Natuurnet uw kennismakelaar 

 

Natuurbeheerder moet eerst ‘akkeren’ voor soortenrijk grasland

15 dec 2020

De ontwikkeling van kruiden- en faunarijke graslanden blijft vaak steken in een fase met soortenarme vegetatie. Het tijdelijk toepassen van akkerbeheer kan voor een doorbraak zorgen richting een echte nectarweide, blijkt uit onderzoekin opdracht van Kennisnetwerk OBN.

Het kruiden- en faunarijk grasland (voor de kenners beheertype N12.02) is een veelvoorkomend beheertype in het Nederlandse natuurbeheer. Vooral in het droge zandlandschap neemt het een aanzienlijk areaal in. Maar dat wil niet zeggen dat al deze gebieden al rijk aan kruiden en fauna zijn. Het gaat vaak om voormalige landbouwgronden, waar zogenoemd ontwikkelingsbeheer richting een kruiden- en faunarijk grasland plaatsvindt. De beheerder probeert daarbij het teveel aan voedingstoffen in de bodem, als gevolg van vroegere bemesting, weg te krijgen door te maaien en het maaisel af te voeren.

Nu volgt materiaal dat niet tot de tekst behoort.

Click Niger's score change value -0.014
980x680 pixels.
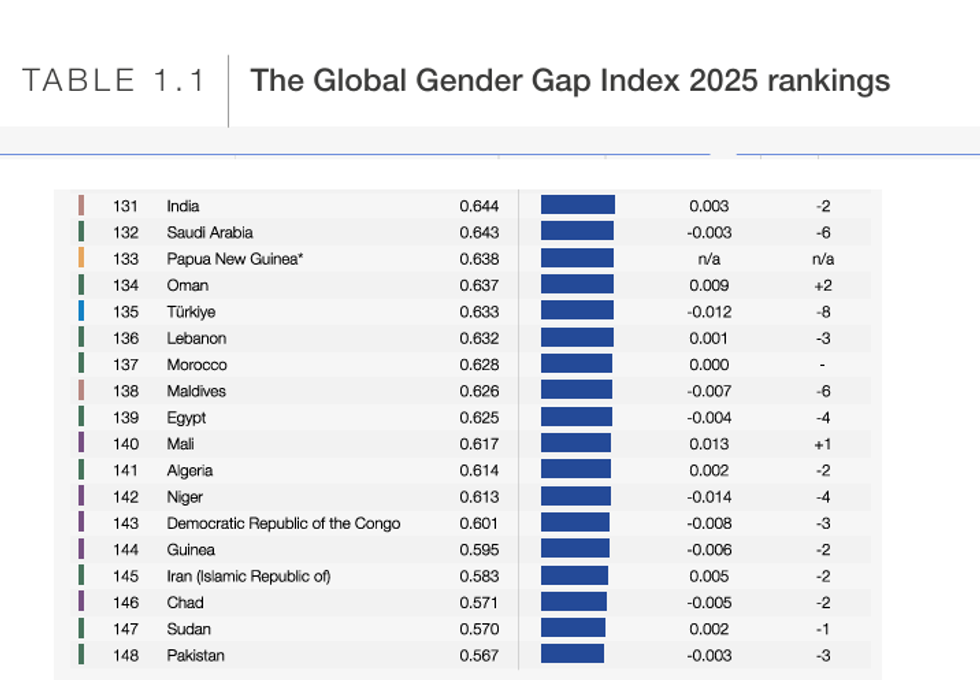click(709, 497)
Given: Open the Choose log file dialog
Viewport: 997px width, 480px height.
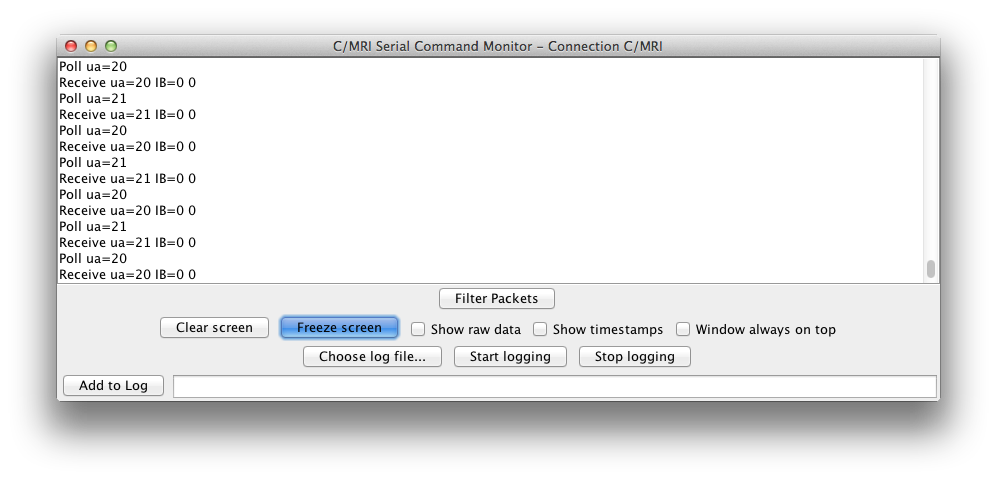Looking at the screenshot, I should pos(372,356).
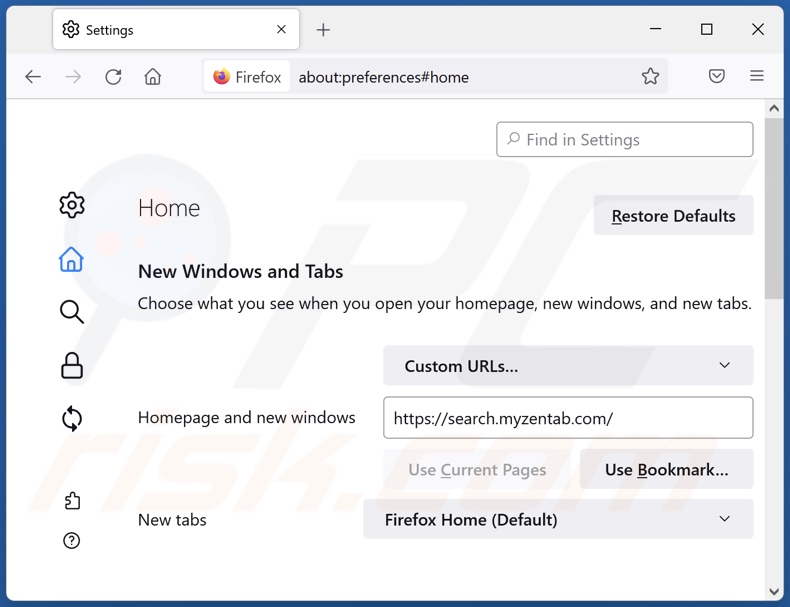790x607 pixels.
Task: Click the Use Bookmark button
Action: (666, 470)
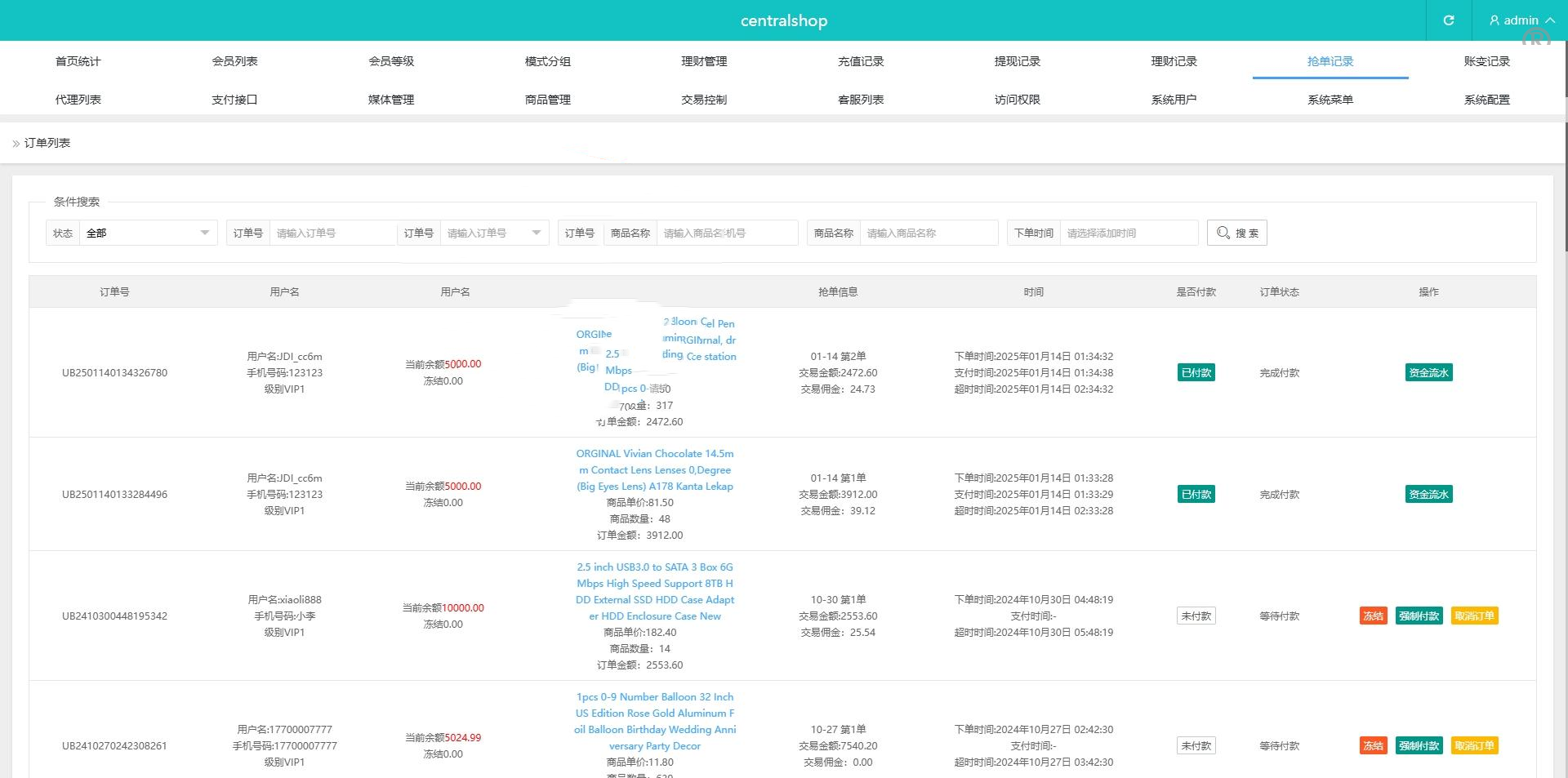Go to 系统配置 menu
The width and height of the screenshot is (1568, 778).
tap(1486, 100)
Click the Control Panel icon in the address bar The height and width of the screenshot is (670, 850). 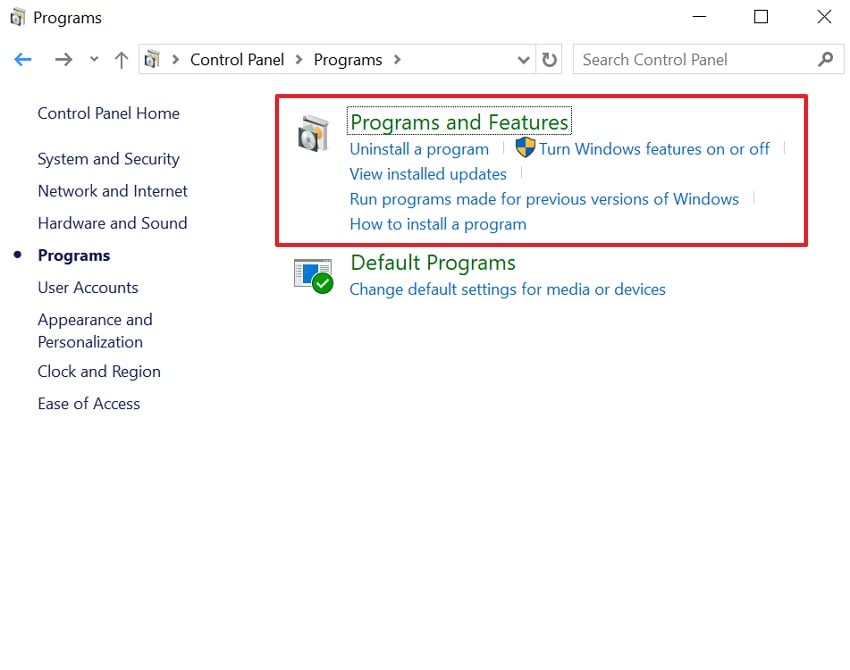154,59
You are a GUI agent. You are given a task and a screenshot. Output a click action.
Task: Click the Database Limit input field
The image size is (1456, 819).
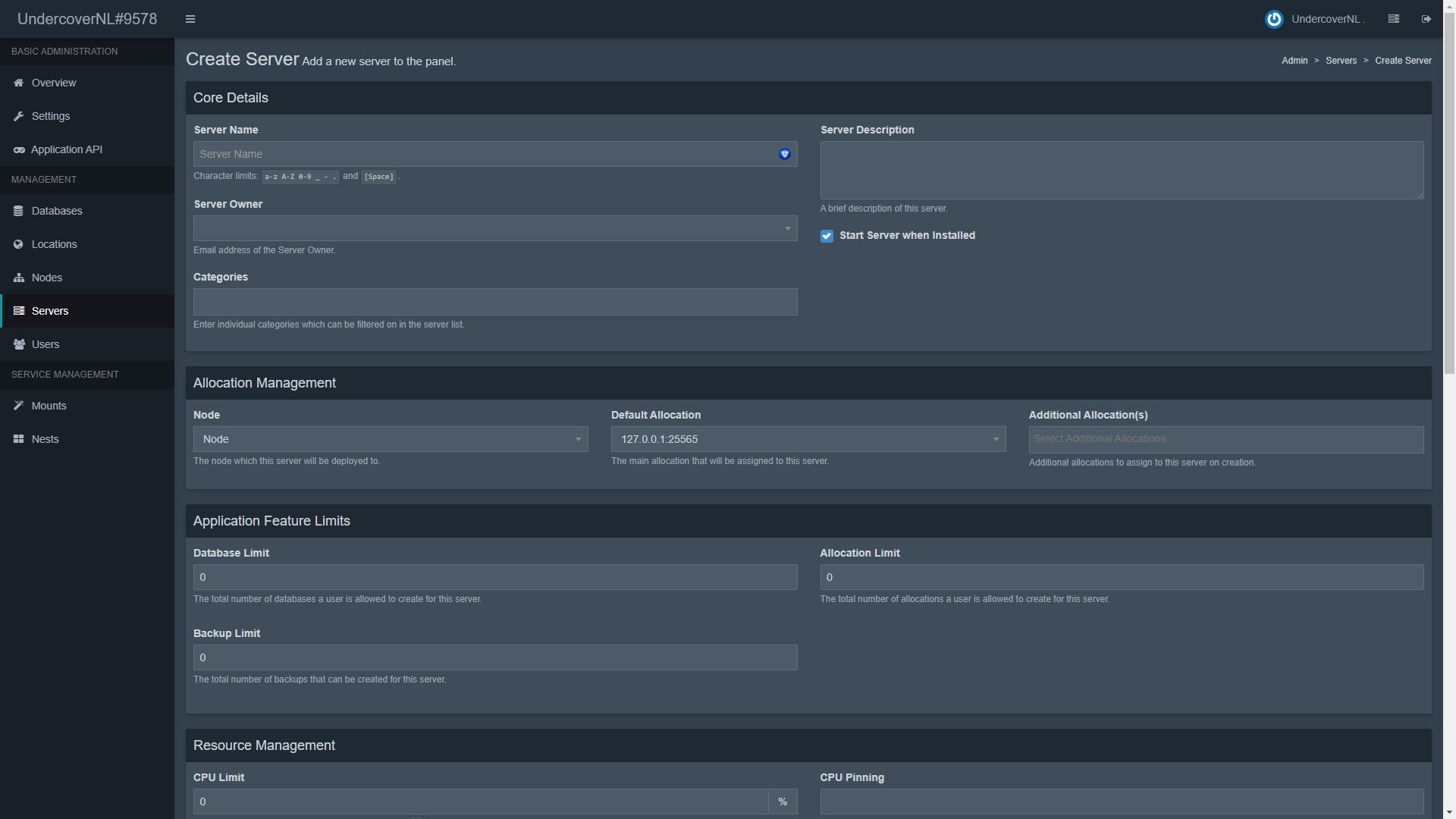494,577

Maar zelfs op plaatsen waar dit al jaren gebeurt, is de beoogde kruidenrijkdom vaak nog niet in zicht. Het grasland blijft steken in een soortenarme fase met dominantie van enkele grassen, zoals gestreepte witbol en gewoon struisgras. Er staan weinig kruiden en kleine fauna is er mondjesmaat te vinden.

Roggeteelt en zwarte braak
Om erachter te komen hoe deze gebieden toch verder te ontwikkelen zijn naar een echt kruiden- en faunarijk grasland, startten onderzoekers van KWR Water Research Institute, RHDHV, Eichhorn Ecologie en Courbois Flora & Fauna Expert, in opdracht van Kennisnetwerk OBN, een experiment met verschillende vormen van akkerbeheer. Het vermoeden bestond namelijk dat het tijdelijk beheren van het gebied als akker, de vegetatie daarna de juiste richting in kon sturen. Naast regulier hooilandbeheer werd geëxperimenteerd met tijdelijke roggeteelt en zwarte braak, het gedurende een groeiseizoen herhaaldelijk frezen van de bodem.

Kruiden krijgen een kans
De onderzoeken lieten zien dat roggeteelt en vooral zwarte braak gunstige effecten hadden op de samenstelling van de vegetatie, zelfs bij hoge fosfaatgehalten in de bodem. Op plekken waar de biomassaproductie laag is, bijvoorbeeld door een lager stikstof- of vochtgehalte in de bodem, bleek het akkerbeheer bovendien extra veel effect te hebben. Doordat de vegetatie daar niet zo snel dichtgroeit, krijgen zowel ingezaaide als niet-ingezaaide kruiden veel meer kans om zich te vestigen. Naast een tijdelijk akkerbeheer, raden de onderzoekers daarom ook aan vooral door te gaan met het verschralingsbeheer.

Insectenfauna
In de experimenten was nog geen toename van de fauna te zien, maar vermoedelijk heeft dat te maken met de korte duur van het onderzoek. Bij de experimenten met zwarte braak kwamen wel veel nectarplanten tevoorschijn, wat op termijn zal leiden tot een toename van vlinders en bestuivende insecten, verwachten de onderzoekers. Om het werkelijke effect te weten op de insectenfauna (en ook op de grotere fauna die hiervan leeft) is langduriger onderzoek nodig, evenals voor de langetermijneffecten op de vegetatie zelf.

Bodemleven
In een aanvullend onderzoek op de locatie Soeslo is door het bureau Datura met behulp van e-DNA gekeken naar het kleinste bodemleven. Met deze methode wordt aan de hand van DNA-sporen van organismen bepaald wat er in de bodem leeft. De onderzoekers vonden weinig verschillen tussen de onderzochte methoden. Ze concluderen dat het voor de bodemfauna geen kwaad kan als dit tijdelijke akkerbeheer op grote schaal wordt toegepast. Ook hier wordt aangeraden de maatregelen goed te volgen, zodat meer kennis opgedaan kan worden over hoe de levensgemeenschap in de bodem zich ontwikkelt wanneer landbouwgrond wordt omgevormd tot natuur.

E-learning
Om natuurbeheerders verder wegwijs te maken in een effectief graslandbeheer is deze nieuwe kennis verwerkt in een module 'Kruiden- en faunarijke graslanden'op het e-learningsplatform Leer je groen. De module is nu beschikbaar voor beheerders van organisaties die aangesloten zijn bij het platform.